Sąd Najwyższy zważył, co następuje:
Zażalenia wniesione przez skazanego i jego obrońcę są zasadne.
O słuszności tych zażaleń nie decyduje jednak argumentacja w nich zawarta,
ale naruszenie przepisów postępowania w toku postępowania okołokasacyjnego,
które stwierdzone zostało przez Sąd Najwyższy przy kontroli zasadności wydania
tego zarządzenia.
W niniejszej sprawie wbrew stanowisku Sądu Okręgowego nie doszło do
uchybienia terminowi do wniesienia kasacji. Z akt sprawy wynika, że zarządzeniem
2
z dnia 13 maja 2015 r. odmówiono przyznania skazanemu obrońcy z urzędu.
Zarządzenie to doręczono skazanemu w dniu 5 czerwca 2015 r. (k. 845) wraz z
pouczeniem o terminie do wniesienia kasacji i o obowiązku sporządzenia jej i
podpisania przez adwokata (k. 838). W związku z tym, że koniec ustawowego
terminu do wniesienia kasacji przypadał na dzień wolny od pracy tj. 5 lipca 2015r.

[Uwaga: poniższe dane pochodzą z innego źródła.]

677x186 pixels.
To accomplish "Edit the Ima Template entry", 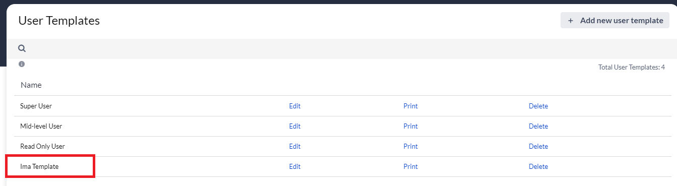I will [x=295, y=166].
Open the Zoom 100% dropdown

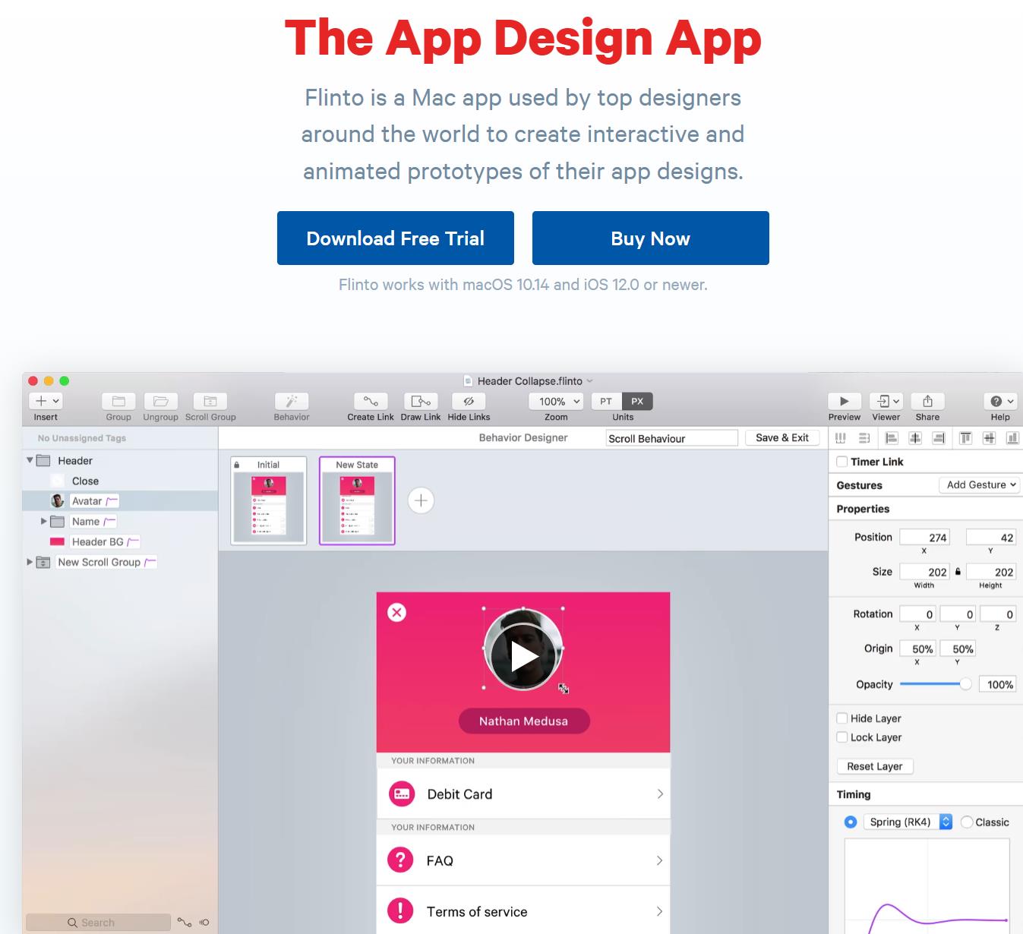point(556,401)
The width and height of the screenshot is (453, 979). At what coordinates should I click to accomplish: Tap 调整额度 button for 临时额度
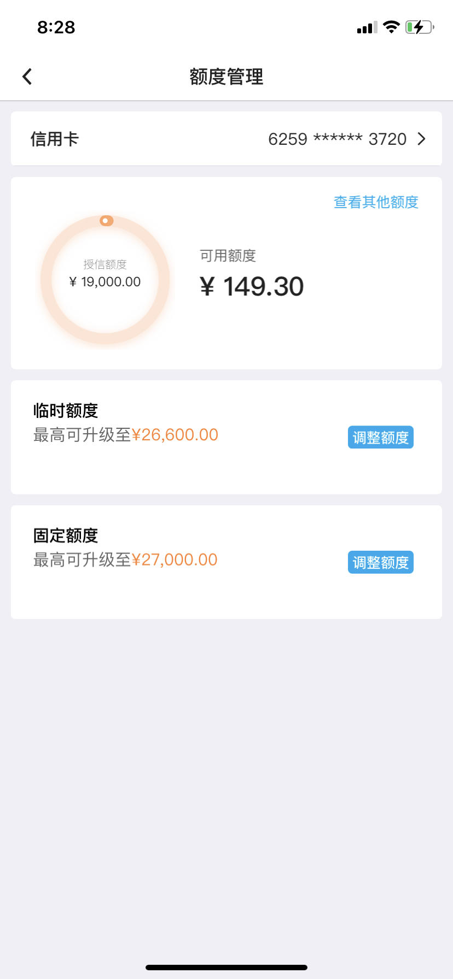[x=381, y=438]
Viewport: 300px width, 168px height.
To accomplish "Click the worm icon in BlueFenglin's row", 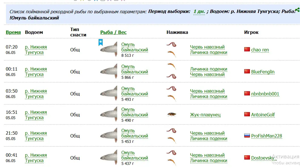I will click(x=172, y=76).
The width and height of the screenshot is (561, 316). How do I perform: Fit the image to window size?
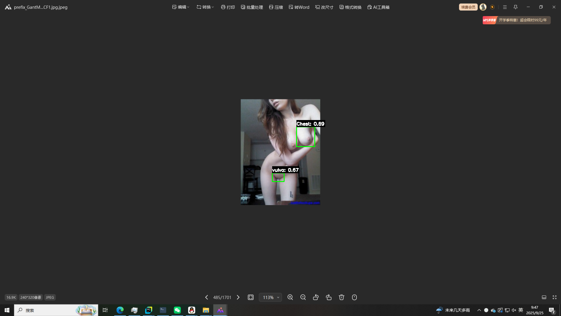click(251, 297)
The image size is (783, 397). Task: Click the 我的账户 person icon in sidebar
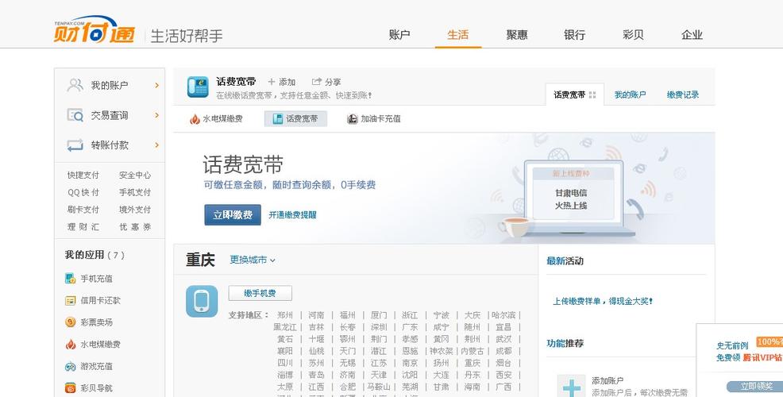[x=75, y=85]
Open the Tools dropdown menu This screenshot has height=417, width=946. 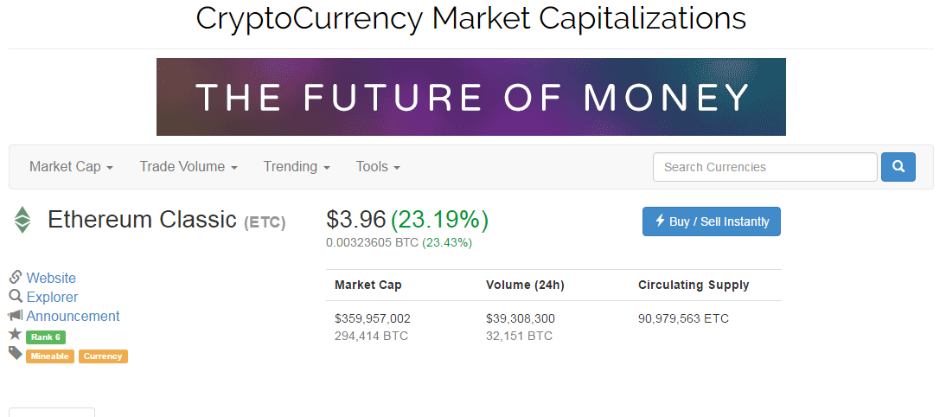pyautogui.click(x=378, y=167)
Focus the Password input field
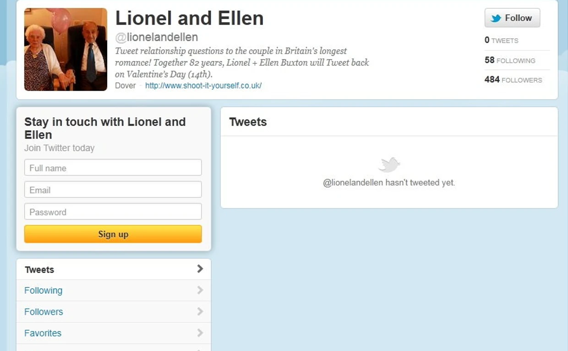568x351 pixels. point(113,212)
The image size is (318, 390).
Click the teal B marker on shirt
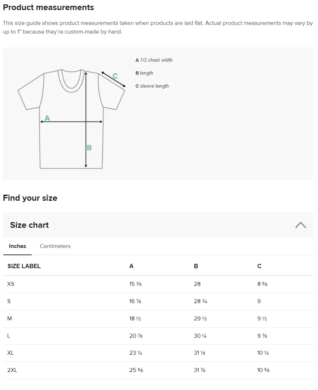tap(89, 148)
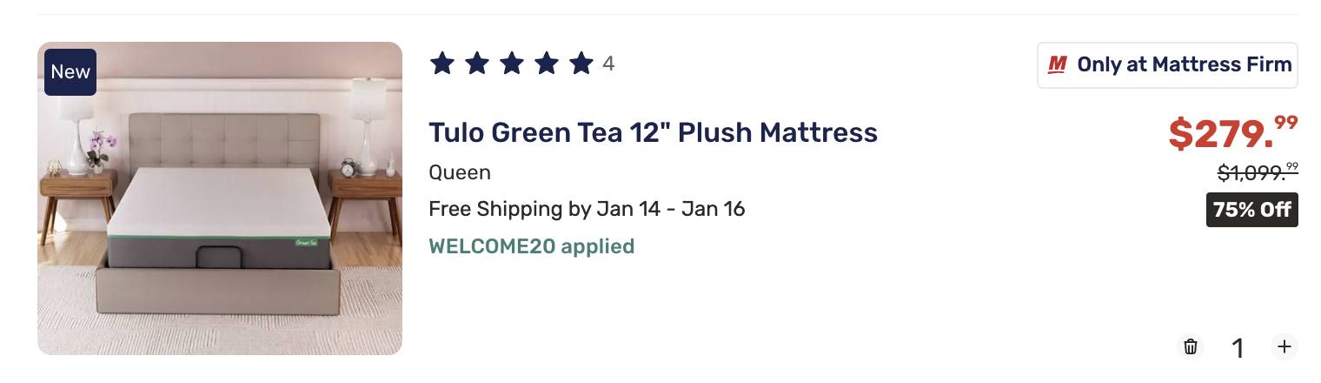The width and height of the screenshot is (1321, 383).
Task: Click the Tulo Green Tea 12" Plush Mattress title
Action: [x=653, y=133]
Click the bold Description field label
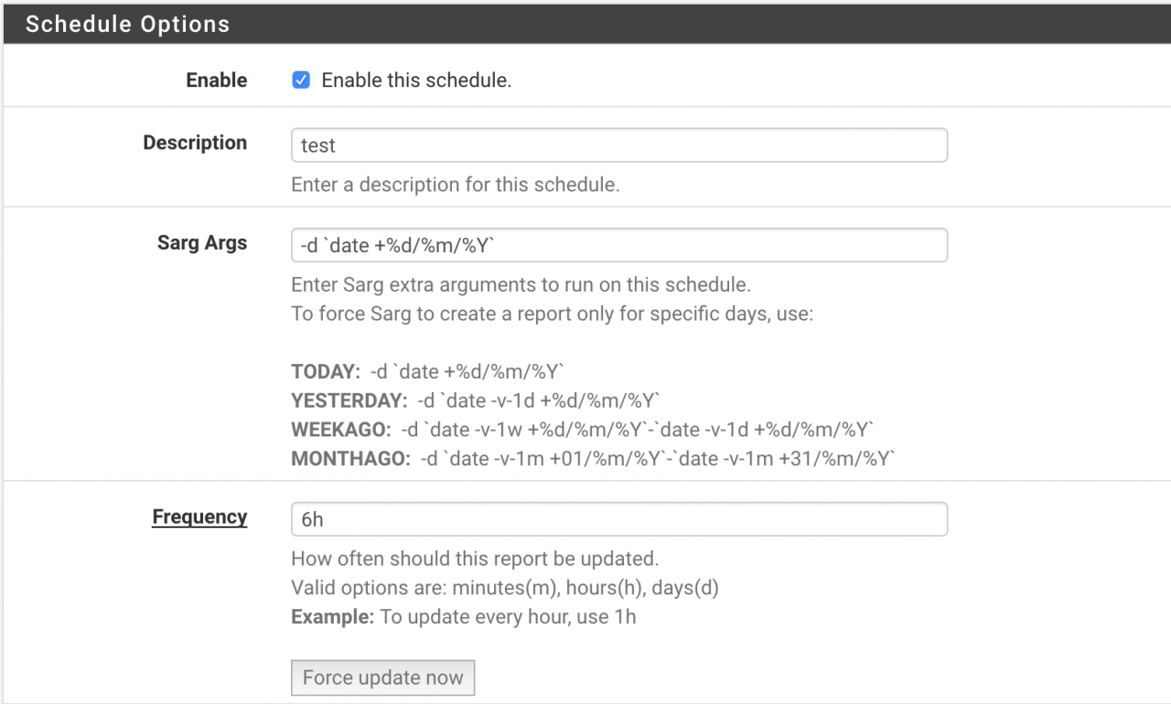Screen dimensions: 1171x704 pos(195,143)
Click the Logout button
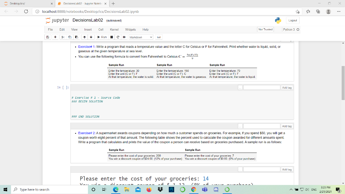 (292, 20)
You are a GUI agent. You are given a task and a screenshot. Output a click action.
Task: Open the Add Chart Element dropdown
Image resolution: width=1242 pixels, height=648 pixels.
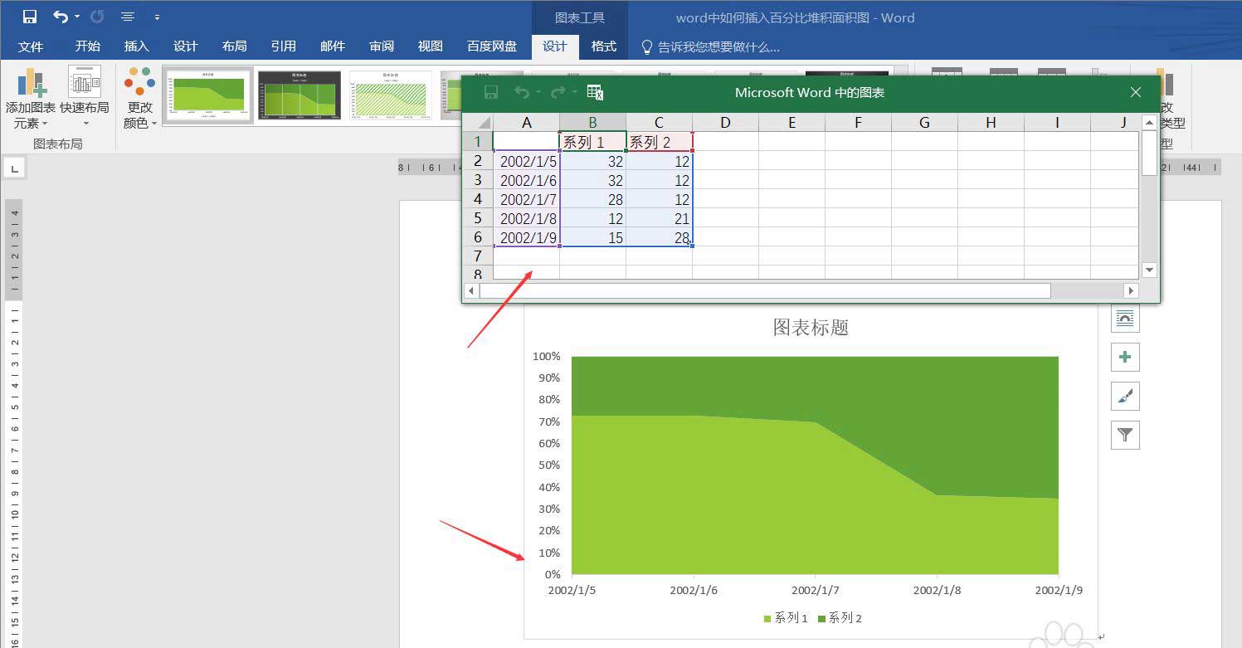click(31, 100)

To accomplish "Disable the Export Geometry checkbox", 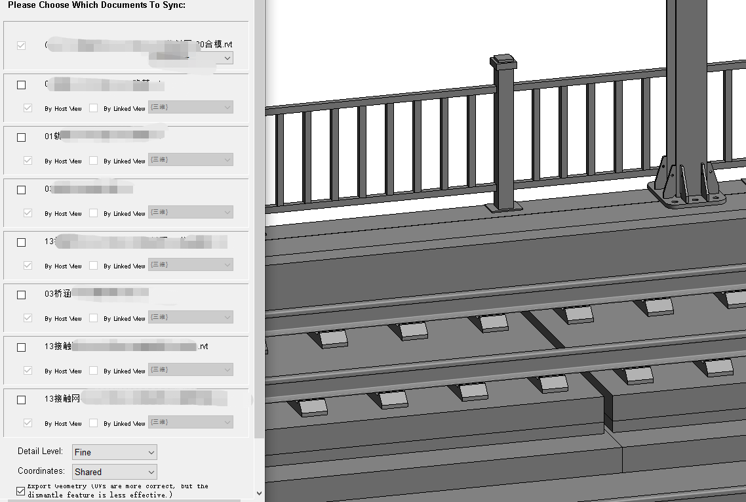I will (x=21, y=491).
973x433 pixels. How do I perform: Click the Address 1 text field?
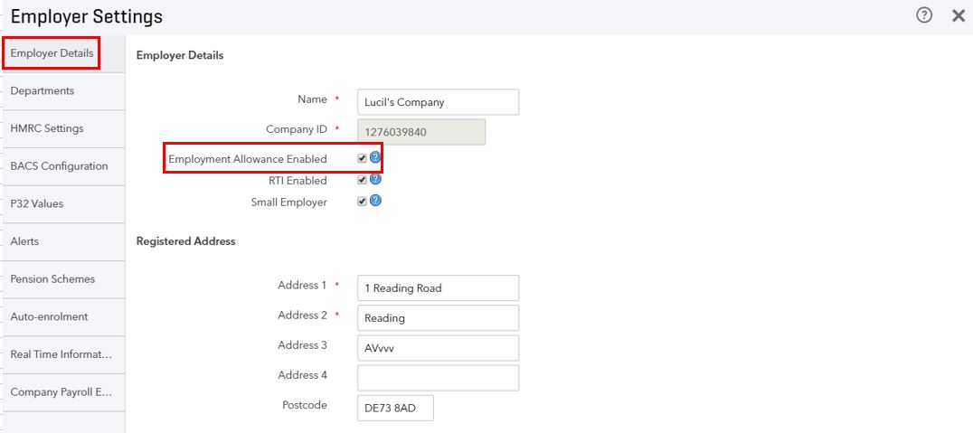pyautogui.click(x=438, y=287)
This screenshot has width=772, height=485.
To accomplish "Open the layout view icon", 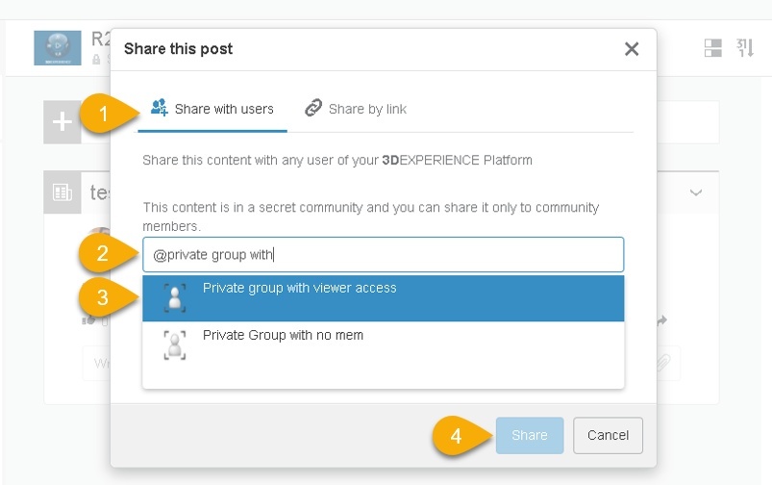I will tap(713, 48).
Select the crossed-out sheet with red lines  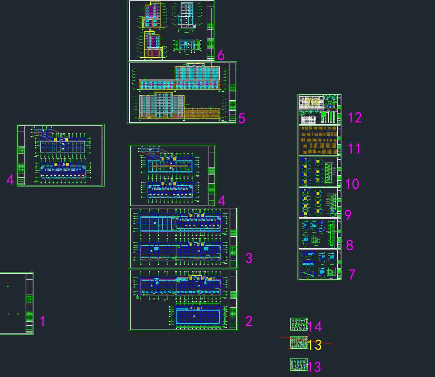tap(299, 343)
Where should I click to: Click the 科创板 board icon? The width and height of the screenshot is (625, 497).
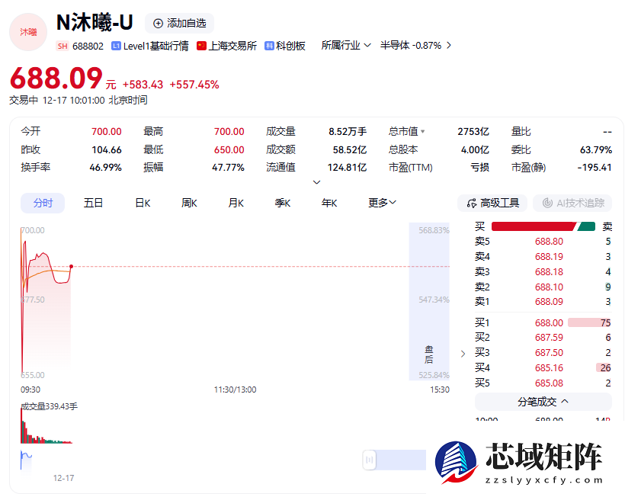(268, 46)
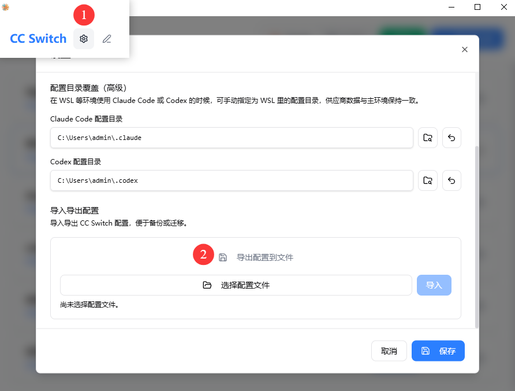
Task: Browse for the Claude Code config directory
Action: tap(428, 138)
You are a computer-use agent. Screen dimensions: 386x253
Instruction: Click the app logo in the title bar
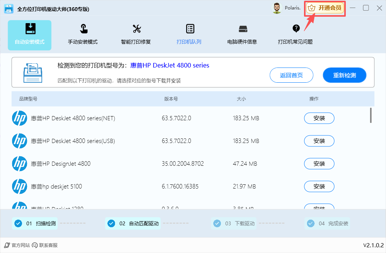(x=9, y=8)
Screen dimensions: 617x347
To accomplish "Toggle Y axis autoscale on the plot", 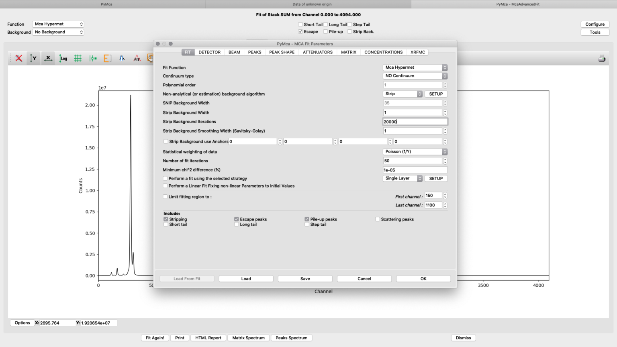I will point(33,58).
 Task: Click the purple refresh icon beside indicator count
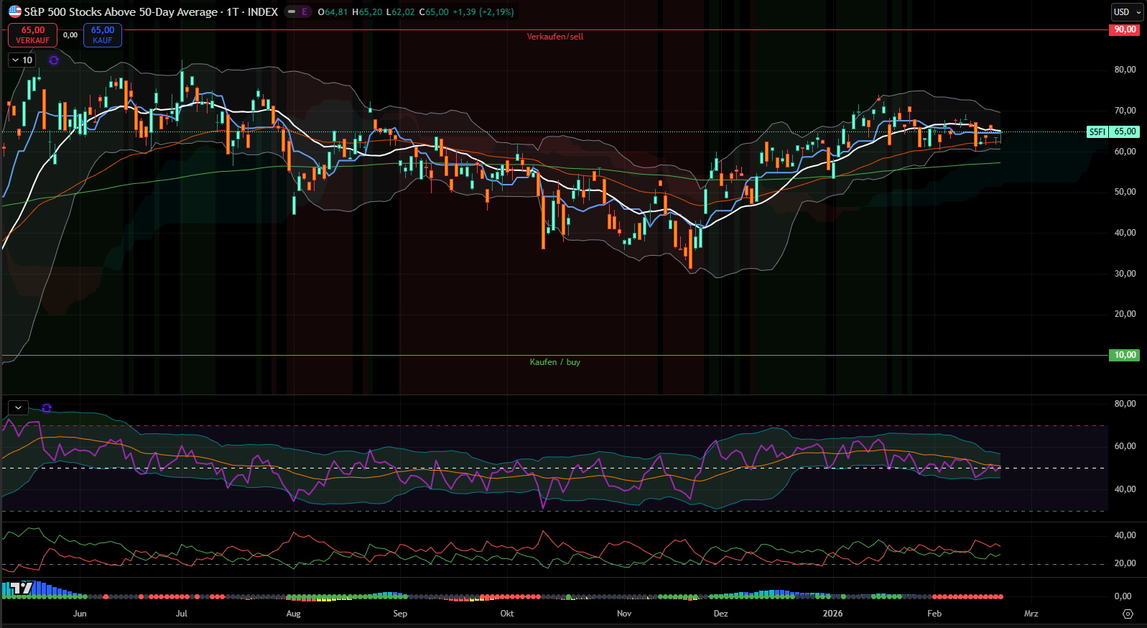[x=54, y=60]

(niedziela), kasacja ustanowionego przez skazanego obrońcy została nadana w
urzędzie pocztowym w dniu 6 lipca b.r., a więc z zachowaniem 30 dniowego
terminu do jej wniesienia (art. 123§3 k.p.k.). Tymczasem Sąd Okręgowy błędnie
przyjął, że termin do wniesienia kasacji upłynął w dniu 5 lipca 2015 r.
Stanowisko Sądu Okręgowego, w którym powołano się na wysłanie skargi
po upływie terminu, jest więc obarczone błędem rachunkowym. Wobec braku
wykazania w zaskarżonym zarządzeniu rzeczywistego przekroczenia terminu
zawitego należało je uchylić i przekazać sprawę Sądowi Okręgowemu w celu
ponownego zbadania spełnienia warunków formalnych decydujących o
dopuszczalności kasacji.
Mając to wszystko na uwadze, Sąd Najwyższy postanowił, jak na wstępie.